From 128 players to 2, replete with upsets, comebacks, and several cinderellas, the women’s draw at Wimbledon 2019 has not disappointed, and now comes the biggest moment of all.
Simona Halep versus Serena Williams. One, a familiar face this decade atop the WTA rankings, yet only able to taste grand slam success on one occasion, the other a familiar face this century winning, well… everything, hoping she can do it one more time.
So who will win this one? Read on for our look at the 2019 Wimbledon Women’s Singles Final.
Simona Halep (ROU)  v Serena Williams (USA) 
For Halep, a win here would represent a notable turnaround from her recent results. World number one through this year’s Aussie Open, the Romanian is still yet to win a title in 2019, and has seen her ranking fall to seventh as a result. To end that winless streak with a major title – on her (supposed) least-favourite surface, no less – would be quite the feat, with the added caveat of bringing her within 700 points of the top spot in the rankings.
For Serena, it’s as it was at Wimbledon ’18, as it was at the US Open, and again here this year: it’s all about number 24. A win draws her level with Margaret Court for most women’s singles major titles, and only further reiterates what we already know: she’s the GOAT. As an added bonus, it would also represent her first major since giving birth and the associated health problems she had in 2017 – not that she needs it, but it would only sweeten the comeback.
Making her first Wimbledon final appearance on Saturday, it’s safe to say this is the best grass court tennis Halep has played in her life. In fact, the only set she’s dropped all tournament came against Mihaela Buzarnescu in the second round, while she managed to handily dispatch the likes of Victoria Azarenka, Coco Gauff and Elina Svitolina in relatively comfortable fashion. Clearly having Darren Cahill back in her corner (temporarily for this tournament) has worked wonders, particularly on the serve, where she is hitting it better than ever.
In comparison, it’s a bit harder to gauge where Serena stands, having yet to play any names of real significance. That doesn’t mean she hasn’t been impressive, but her semi-final demolition of Barbora Strycova was entirely to be expected, while the sets she dropped against Alison Riske (quarterfinals) and Kaja Juvan (second round) would indicate she’s far from untouchable.
There’s been much talk this fortnight about how improved Halep has been on the grass, and, well… that notion is going to be put to the ultimate test considering the history here.
Having won nine of their ten encounters, Serena comes into this match a strong favourite, even if she is not quite the all-devouring force she once was. The harsh truth for Halep is that she just can’t match the American’s firepower, and as she tends to play defensively in the first place, the result is her just chasing balls back-and-forth, if not getting hit off the court entirely. However, that doesn’t mean Halep is helpless.

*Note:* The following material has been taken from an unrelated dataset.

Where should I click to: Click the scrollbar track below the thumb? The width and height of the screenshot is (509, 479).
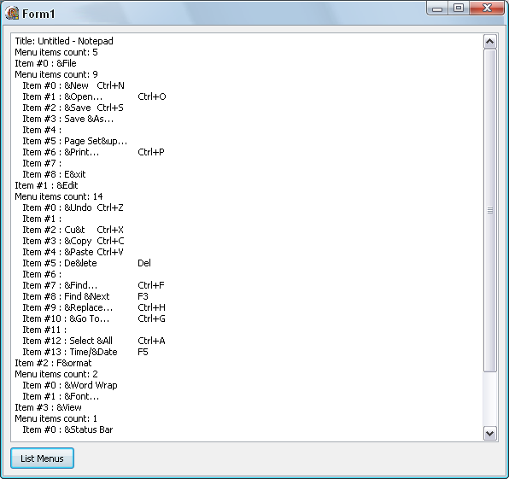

As we saw in an absolutely barnstorming 6-1, 4-6, 6-4 affair at this year’s AO (won by Serena), Halep is definitely capable of causing her opponent all sorts of problems, even if on that occasion she couldn’t finish her off. What she did in Melbourne that was so effective was constantly look to change the direction of rallies, particularly by being ambitious with shots down the line, which in turn elicited weaker responses from the far-less-mobile Serena, allowing the Romanian to reset a rally she was losing, or take command decisively. Her game plan should be no different here, and if she pulls it off, Serena could be in trouble.
Of course, that’s still a big ‘if’. Serena’s greatest strength is not physical but mental – she is utterly relentless, and that tends to take its toll on all players, but especially Halep. Maybe this time will be different, but it’s not something I would bet on.
Serena in two. As great as Halep has been this tournament, on this surface, against this player, it seems she is decisively outmatched. Serena will be able to bully her opponent into submission, and that means that finally, number 24 will be hers.